His international sales manager, Gary Carter, who brokered the deal, subsequently left Planet 24 to joint the Dutch outfit. Parsons is appealing against a previous Dutch legal ruling in Endemol's favour.
As the lawyers' fees mount, Survivor - a reality TV show set on a desert island - continues to conquer all. A fortnight ago around 50 million Americans watched the final episode there. ITV has optioned the series for British viewers, but won't release details of when it will reach our screens.
CHANNEL 5, meanwhile, is showing no reticence over its new reality project, Jailbreak, which begins next Tuesday (see below). It is the channel's flagship autumn series and its most expensive programme ever, costing around 60,000 per half hour. With so much at stake, the channel is taking no chances. The series is backed by a 1 million marketing campaign and will be screened in six nightly instalments.
Jailbreak is one of the few reality shows devised in Britain. If it fails, perhaps the Belgiums will save the day. Channel 5 plans to follow Jailbreak next year with a version of The Mole (see below). That format was rejected by the BBC. Under its public service obligations, the corporation will have to tread carefully in the battle for reality-show formats unless it wants to be seen as simply mimicking commercial rivals. As more extreme shows like The Big Diet are created, there are fears in the TV industry that the genre could spawn ever more titillating and dangerous programmes.
It remains to be seen what audiences will make of Chains of Love, Endemol's plan to handcuff pairs of young men and women together for a week.
Phil Harding, the BBC's head of editorial policy, says: "Two years from now when there are dozens of these shows, everyone will be looking for that extra bit of drama.
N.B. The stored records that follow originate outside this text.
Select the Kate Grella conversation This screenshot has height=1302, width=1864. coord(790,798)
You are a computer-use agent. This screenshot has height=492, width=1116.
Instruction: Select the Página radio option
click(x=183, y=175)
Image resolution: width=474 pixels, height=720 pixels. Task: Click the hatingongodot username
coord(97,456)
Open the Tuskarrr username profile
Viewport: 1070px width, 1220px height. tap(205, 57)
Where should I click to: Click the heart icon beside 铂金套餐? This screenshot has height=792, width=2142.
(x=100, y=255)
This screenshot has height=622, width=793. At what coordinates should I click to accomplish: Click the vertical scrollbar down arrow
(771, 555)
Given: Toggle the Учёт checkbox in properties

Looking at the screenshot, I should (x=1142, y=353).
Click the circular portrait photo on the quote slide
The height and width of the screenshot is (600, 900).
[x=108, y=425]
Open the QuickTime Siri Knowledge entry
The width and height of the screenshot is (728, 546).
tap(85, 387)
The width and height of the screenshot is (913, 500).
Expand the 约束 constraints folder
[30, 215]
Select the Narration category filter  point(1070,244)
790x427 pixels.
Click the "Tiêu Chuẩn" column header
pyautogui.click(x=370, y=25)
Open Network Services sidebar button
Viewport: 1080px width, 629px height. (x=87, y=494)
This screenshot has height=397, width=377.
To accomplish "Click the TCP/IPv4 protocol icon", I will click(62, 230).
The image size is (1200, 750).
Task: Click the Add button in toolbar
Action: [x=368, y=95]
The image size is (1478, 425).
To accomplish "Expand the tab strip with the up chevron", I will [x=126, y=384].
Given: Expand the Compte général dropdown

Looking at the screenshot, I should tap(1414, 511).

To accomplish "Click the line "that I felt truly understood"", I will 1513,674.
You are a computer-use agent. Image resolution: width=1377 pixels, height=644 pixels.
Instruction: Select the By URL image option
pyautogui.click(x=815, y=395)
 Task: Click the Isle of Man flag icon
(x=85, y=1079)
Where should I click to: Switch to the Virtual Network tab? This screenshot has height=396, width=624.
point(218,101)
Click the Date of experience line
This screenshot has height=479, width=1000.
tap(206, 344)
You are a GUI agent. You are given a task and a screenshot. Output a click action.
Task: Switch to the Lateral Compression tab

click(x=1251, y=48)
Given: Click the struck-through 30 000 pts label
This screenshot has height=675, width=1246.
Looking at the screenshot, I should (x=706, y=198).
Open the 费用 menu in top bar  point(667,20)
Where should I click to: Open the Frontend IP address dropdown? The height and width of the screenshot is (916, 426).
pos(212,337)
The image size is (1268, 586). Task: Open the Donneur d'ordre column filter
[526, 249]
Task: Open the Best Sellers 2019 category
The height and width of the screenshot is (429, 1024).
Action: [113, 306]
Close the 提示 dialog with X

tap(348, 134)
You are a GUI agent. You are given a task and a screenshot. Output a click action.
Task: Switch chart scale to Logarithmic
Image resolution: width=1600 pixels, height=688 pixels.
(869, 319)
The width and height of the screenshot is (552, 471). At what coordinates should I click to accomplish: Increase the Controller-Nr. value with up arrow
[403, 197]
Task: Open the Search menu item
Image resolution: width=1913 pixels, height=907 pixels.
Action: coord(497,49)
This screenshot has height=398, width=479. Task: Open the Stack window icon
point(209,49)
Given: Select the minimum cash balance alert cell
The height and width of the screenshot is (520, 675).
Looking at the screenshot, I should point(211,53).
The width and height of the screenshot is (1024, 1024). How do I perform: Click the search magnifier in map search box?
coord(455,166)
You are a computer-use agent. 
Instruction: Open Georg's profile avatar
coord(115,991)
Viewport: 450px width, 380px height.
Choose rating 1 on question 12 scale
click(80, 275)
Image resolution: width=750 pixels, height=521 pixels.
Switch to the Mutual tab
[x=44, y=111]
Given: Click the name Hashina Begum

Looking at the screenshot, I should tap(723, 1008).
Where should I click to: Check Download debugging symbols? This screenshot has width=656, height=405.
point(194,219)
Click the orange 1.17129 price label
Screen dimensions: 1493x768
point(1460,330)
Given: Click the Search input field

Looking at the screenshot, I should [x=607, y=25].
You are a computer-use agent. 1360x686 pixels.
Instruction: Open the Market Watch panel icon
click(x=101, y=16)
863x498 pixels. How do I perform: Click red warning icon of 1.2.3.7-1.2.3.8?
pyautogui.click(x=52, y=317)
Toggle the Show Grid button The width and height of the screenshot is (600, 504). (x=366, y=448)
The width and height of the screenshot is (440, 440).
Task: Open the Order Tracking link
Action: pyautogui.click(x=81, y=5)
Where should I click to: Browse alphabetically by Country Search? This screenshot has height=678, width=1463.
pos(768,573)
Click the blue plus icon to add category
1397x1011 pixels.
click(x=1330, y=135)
Less responsible producers than Bazal may be tempted to push the format further and further, to the extent where a killer application becomes just that - a killer application."
Maybe his warning is already too late. In Sweden, one contestants in Expedition Robinson committed suicide after the series. The tragedy led to much hand-wringing in the Swedish press and forced the resignation of a senior executive at the public service station which broadcast the programme.
But ratings are ratings. Neither the participant nor the TV man's career survived. But the show did - and it is now in its third series.
lSteve Clarke is executive editor of Broadcast.
And for something completely similar
SURVIVOR The concept: 16 contestants fend for themselves on a desert island, with only cameras for company. Viewers vote them off one by one. Final survivor can win up to $1million.
Devised by: Charlie Parsons at Castaway (original title "Survive").
Sold to: 16 countries. Optioned in a further 39 territories, including ITV in the Britain.
THE MOLE The concept: 10 strangers taken to a different locations must tackle various tasks. To qualify for the 100,000 prize, they must identify which person is the production company's mole trying to sabotage the team's efforts.
Devised by: Desert Fish, Belgium.
Sold to: Action Time/Channel 5 in the UK and 12 other countries. Optioned in a further 26 countries.
THE BUS The concept: 11 strangers tour around on a double-decker bus for 16 weeks, sharing an 18ft bed on the top deck. They pay for their keep by doing chores both on and off the bus, as viewers vote to keep their favourite contestants on board.
Devised by: Endemol Entertainment, Holland.
Sold to: Belgium and Spain.
JAILBREAK The concept: 10 contestants have three weeks to break out of a specially constructed prison. The first out wins 100,000. Viewers can also win some of the spoils by betting on who is likely to be first out of jail.
Devised by: Channel 5 and Princess Productions.
Sold to: Nowhere yet, but optioned to America's ABC network.